UNITED STATES of America
v.
Robert Joseph MANCINI a/k/a Robert Joseph Mengini


Broderick, District Judge.


The opinion of the court was delivered by: BRODERICK

BRODERICK, District Judge.

 This matter comes before the Court on the defendant's Motion for a New Trial after a jury verdict of guilty on both counts of a two count indictment. The indictment charged the defendant in Count I with burglary of the Philadelphia National Bank (PNB) branch located in the King of Prussia Plaza, King of Prussia, Pennsylvania on August 15, 1974. *fn1" Count II charged the defendant with larceny of the same bank. *fn2"

 The defendant, in his Motion for New Trial, asserts that the Court erred in denying his oral motion for judgment of acquittal made at the conclusion of the Government's case and renewed after the defendant rested. (N.T. 3-13). *fn3" "In reviewing the denial of a motion for judgment of acquittal, the pertinent question is whether the trial court had reason to believe that there was sufficient evidence on which reasonable persons could find guilt beyond a reasonable doubt." United States v. Leach, 427 F.2d 1107 (1st Cir. 1970). It is not for the Court, ruling on a motion for a judgment of acquittal, to assess the credibility of witnesses or to weigh the evidence. 2 Wright, Federal Practice and Procedure: Criminal § 467, at 259. Rather, the Court must view the evidence in a light most favorable to the Government. United States v. Armocida, 515 F.2d 29 (3d Cir. 1975); United States v. Pratt, 429 F.2d 690 (3d Cir. 1970). If a conviction is based on circumstantial evidence, the evidence need not be inconsistent with every conclusion save that of guilt, provided it does establish a case from which the jury can find the defendant guilty beyond a reasonable doubt. United States v. Giuliano, 263 F.2d 582 (3d Cir. 1959). Applying this test, and viewing the evidence most favorably to the Government, we conclude that there was sufficient evidence for the jury reasonable to find the defendant guilty beyond a reasonable doubt.

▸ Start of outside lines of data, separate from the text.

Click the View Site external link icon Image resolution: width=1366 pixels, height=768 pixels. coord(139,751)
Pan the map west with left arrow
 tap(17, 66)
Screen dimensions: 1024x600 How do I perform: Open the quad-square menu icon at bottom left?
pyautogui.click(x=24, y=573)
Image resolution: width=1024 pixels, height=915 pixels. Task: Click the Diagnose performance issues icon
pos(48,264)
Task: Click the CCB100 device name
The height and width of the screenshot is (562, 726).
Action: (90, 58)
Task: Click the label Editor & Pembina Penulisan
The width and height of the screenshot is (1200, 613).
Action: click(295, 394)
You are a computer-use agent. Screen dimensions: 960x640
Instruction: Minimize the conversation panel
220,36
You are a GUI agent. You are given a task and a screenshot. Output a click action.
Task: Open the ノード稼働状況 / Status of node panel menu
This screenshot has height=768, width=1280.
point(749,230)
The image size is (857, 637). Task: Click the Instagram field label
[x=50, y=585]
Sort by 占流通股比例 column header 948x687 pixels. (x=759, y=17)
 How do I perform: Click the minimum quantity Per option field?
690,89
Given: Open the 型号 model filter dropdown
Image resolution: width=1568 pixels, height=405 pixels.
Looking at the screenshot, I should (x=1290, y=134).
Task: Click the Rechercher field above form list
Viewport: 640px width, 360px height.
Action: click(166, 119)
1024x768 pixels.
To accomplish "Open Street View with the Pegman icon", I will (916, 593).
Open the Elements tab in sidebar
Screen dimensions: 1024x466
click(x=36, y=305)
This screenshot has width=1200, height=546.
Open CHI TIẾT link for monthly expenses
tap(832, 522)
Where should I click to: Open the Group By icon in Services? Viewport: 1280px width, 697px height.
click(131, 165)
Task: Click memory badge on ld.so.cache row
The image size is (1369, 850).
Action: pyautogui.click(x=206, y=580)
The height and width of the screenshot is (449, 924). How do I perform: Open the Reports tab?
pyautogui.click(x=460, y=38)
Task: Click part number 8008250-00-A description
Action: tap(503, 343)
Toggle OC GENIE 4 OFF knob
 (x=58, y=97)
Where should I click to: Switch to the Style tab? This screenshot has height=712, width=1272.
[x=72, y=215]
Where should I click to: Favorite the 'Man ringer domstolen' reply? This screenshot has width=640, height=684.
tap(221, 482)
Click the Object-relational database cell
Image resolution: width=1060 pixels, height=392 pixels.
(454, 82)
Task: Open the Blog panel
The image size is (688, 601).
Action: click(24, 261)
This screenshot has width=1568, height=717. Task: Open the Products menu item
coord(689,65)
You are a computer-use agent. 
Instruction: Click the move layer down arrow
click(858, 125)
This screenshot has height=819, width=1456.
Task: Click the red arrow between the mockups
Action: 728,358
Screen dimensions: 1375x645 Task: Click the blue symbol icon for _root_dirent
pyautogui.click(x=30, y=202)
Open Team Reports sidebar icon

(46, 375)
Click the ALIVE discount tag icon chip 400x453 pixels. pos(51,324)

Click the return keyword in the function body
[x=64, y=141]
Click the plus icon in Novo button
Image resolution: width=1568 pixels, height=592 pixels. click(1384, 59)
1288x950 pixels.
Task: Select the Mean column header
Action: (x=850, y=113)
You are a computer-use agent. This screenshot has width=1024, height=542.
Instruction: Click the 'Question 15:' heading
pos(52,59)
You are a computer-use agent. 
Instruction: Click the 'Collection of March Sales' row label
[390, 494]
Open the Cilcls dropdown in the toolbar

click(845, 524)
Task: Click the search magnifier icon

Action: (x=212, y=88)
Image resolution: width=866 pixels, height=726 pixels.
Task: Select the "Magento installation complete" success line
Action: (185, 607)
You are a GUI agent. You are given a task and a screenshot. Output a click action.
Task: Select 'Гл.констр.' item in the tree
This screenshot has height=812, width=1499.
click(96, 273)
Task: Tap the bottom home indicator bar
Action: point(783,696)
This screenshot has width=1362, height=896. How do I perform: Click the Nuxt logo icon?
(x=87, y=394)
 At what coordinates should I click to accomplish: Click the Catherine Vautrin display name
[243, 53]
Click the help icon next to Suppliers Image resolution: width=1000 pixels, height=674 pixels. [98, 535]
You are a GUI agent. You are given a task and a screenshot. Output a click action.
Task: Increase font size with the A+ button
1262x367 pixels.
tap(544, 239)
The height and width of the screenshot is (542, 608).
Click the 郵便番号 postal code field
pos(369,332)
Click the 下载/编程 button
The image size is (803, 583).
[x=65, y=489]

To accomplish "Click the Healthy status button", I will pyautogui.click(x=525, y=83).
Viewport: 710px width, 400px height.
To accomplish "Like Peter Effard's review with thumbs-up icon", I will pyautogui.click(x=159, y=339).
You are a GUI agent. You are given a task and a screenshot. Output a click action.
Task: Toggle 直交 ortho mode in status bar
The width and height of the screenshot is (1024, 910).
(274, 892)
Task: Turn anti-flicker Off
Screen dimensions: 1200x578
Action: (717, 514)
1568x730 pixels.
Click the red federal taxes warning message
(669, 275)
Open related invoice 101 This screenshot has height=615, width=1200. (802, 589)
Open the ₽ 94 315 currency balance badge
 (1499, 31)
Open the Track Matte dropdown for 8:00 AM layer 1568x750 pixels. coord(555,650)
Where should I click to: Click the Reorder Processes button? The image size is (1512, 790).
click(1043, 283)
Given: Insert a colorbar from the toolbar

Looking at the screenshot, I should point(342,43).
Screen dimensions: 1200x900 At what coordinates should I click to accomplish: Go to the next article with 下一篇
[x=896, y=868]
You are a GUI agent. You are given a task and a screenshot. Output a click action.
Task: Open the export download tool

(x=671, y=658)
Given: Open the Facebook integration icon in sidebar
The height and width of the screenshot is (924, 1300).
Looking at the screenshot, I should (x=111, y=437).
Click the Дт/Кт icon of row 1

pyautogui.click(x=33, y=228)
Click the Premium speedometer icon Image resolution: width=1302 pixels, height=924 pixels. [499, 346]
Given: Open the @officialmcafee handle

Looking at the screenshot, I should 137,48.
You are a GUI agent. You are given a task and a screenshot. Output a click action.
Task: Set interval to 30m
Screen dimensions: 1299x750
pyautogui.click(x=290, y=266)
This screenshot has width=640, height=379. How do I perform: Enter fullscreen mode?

 On August 15, 1974, Joan Roskos, a PNB employee with 18 years of experience, was employed as a head teller for the King of Prussia office of PNB. On that day, she was working in a drive-in teller's booth which was situated in the Mall parking lot and was separated from the main PNB branch office located at the King of Prussia Mall. (N.T. 2-17). On August 15, 1974, Mrs. Roskos opened her teller's booth at 11:00 a.m. (N.T. 2-19). Sometime between 11:45 a.m. and 12:45 p.m., Mrs. Roskos observed a man walking directly toward the window of her teller's booth. (N.T. 2-20). She paid particular attention to this individual because of his distinctive dress, which consisted of a black banlon knit golf shirt, black pants, a white golf cap and sunglasses. (N.T. 2-21, 2-22). Between 12:45 p.m. and 1:45 p.m., Mrs. Roskos observed this same individual as he again walked directly toward her teller's booth. (N.T. 2-23). At 1:45 p.m., Mrs. Roskos closed her teller's booth and prepared to settle her work for the day. At 2:20 p.m., after completing her settlement, Mrs. Roskos walked to the washroom of her booth in preparation for leaving the booth for lunch. She looked out of the window of the booth and saw two men sitting on a tree lined embankment behind the booth. (N.T. 2-23). Both men were looking toward her booth, and one of the men was the same individual who had twice walked toward Mrs. Roskos' booth and who had attracted her attention because of his distinctive dress. (N.T. 2-24). Mrs. Roskos then took $11,000.00 out of the safe in her booth in order to replenish her cash drawer and be prepared for business upon her return from lunch at 3:00 p.m. (N.T. 2-25). After locking her cash drawer, Mrs. Roskos left the teller's booth and locked the door leading outside. On this occasion, because of the two men she had previously seen sitting on the embankment, Mrs. Roskos made certain that her door was locked. She then placed on a second security lock which was connected directly to the local police department. (N.T. 2-26).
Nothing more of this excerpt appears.